— Begin Records shown —

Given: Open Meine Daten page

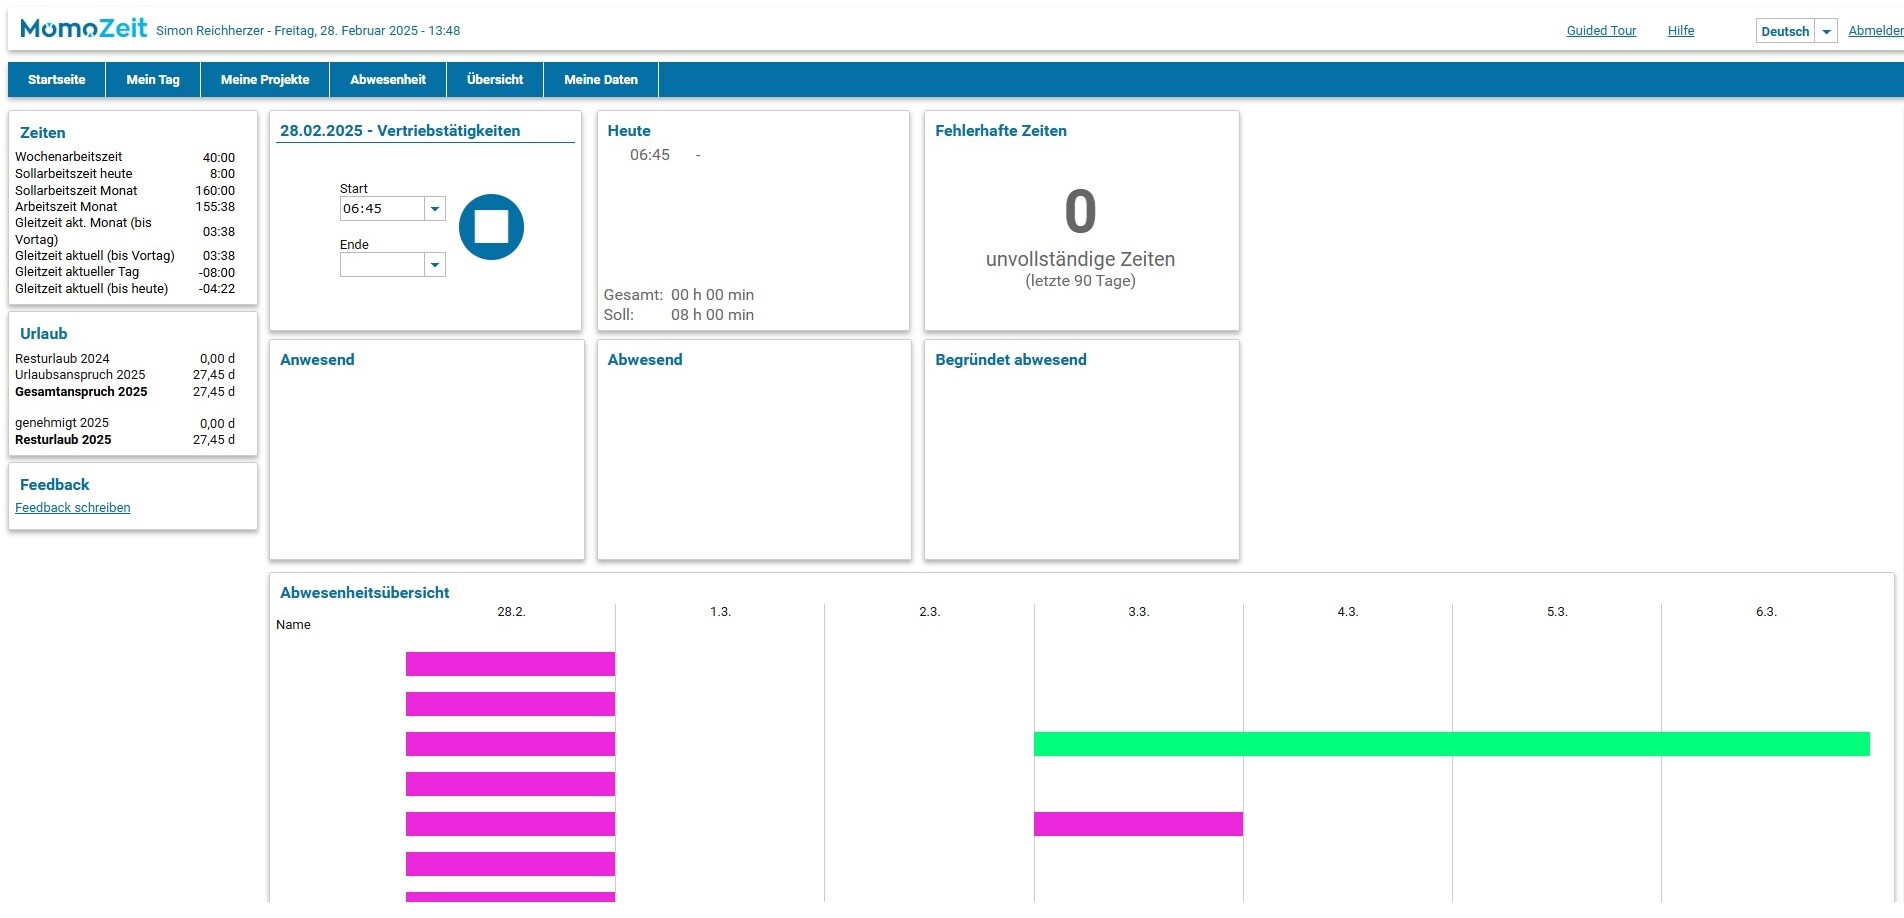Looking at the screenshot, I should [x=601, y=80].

— End Records shown —
— Begin Records shown —

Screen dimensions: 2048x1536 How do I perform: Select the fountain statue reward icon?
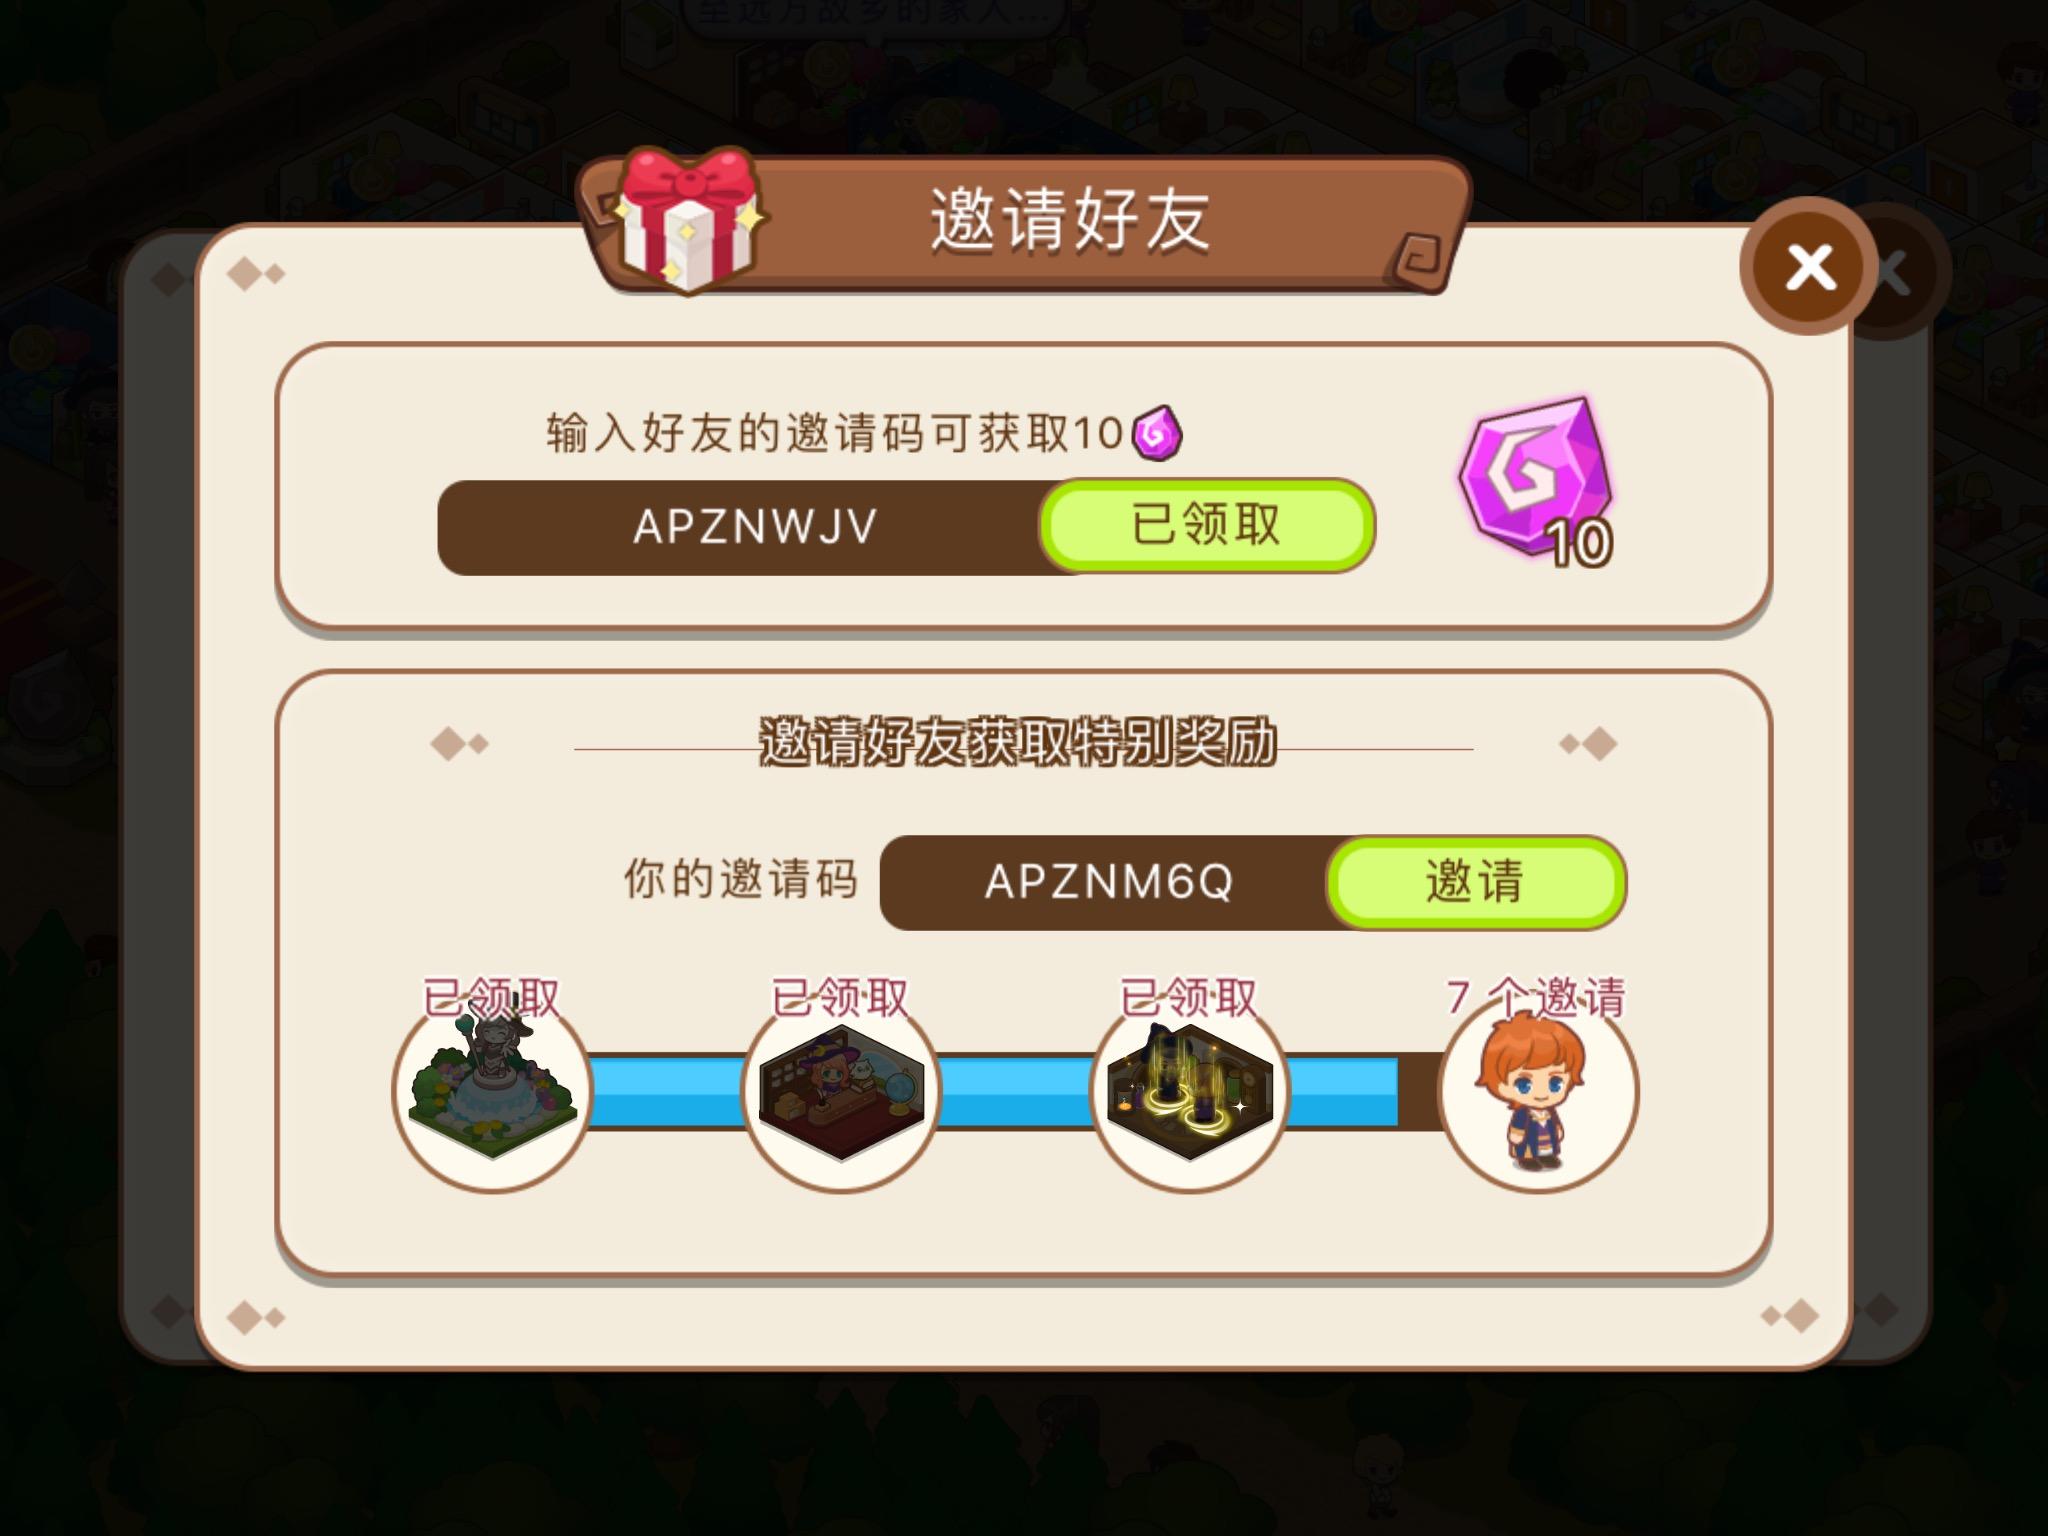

— End Records shown —
— Begin Records shown —

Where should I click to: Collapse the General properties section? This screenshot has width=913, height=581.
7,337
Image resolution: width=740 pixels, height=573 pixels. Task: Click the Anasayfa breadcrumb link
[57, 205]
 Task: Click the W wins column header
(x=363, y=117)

— End Records shown —

**Set task:**
Render the lines of the material from the line containing "Image resolution: width=740" through the line containing "(x=363, y=117)", both included, as a JSON list of strings with one string per line and blank lines omitted.

**Response to the task:**
[
  "Image resolution: width=740 pixels, height=573 pixels. Task: Click the Anasayfa breadcrumb link",
  "[57, 205]",
  " Task: Click the W wins column header",
  "(x=363, y=117)"
]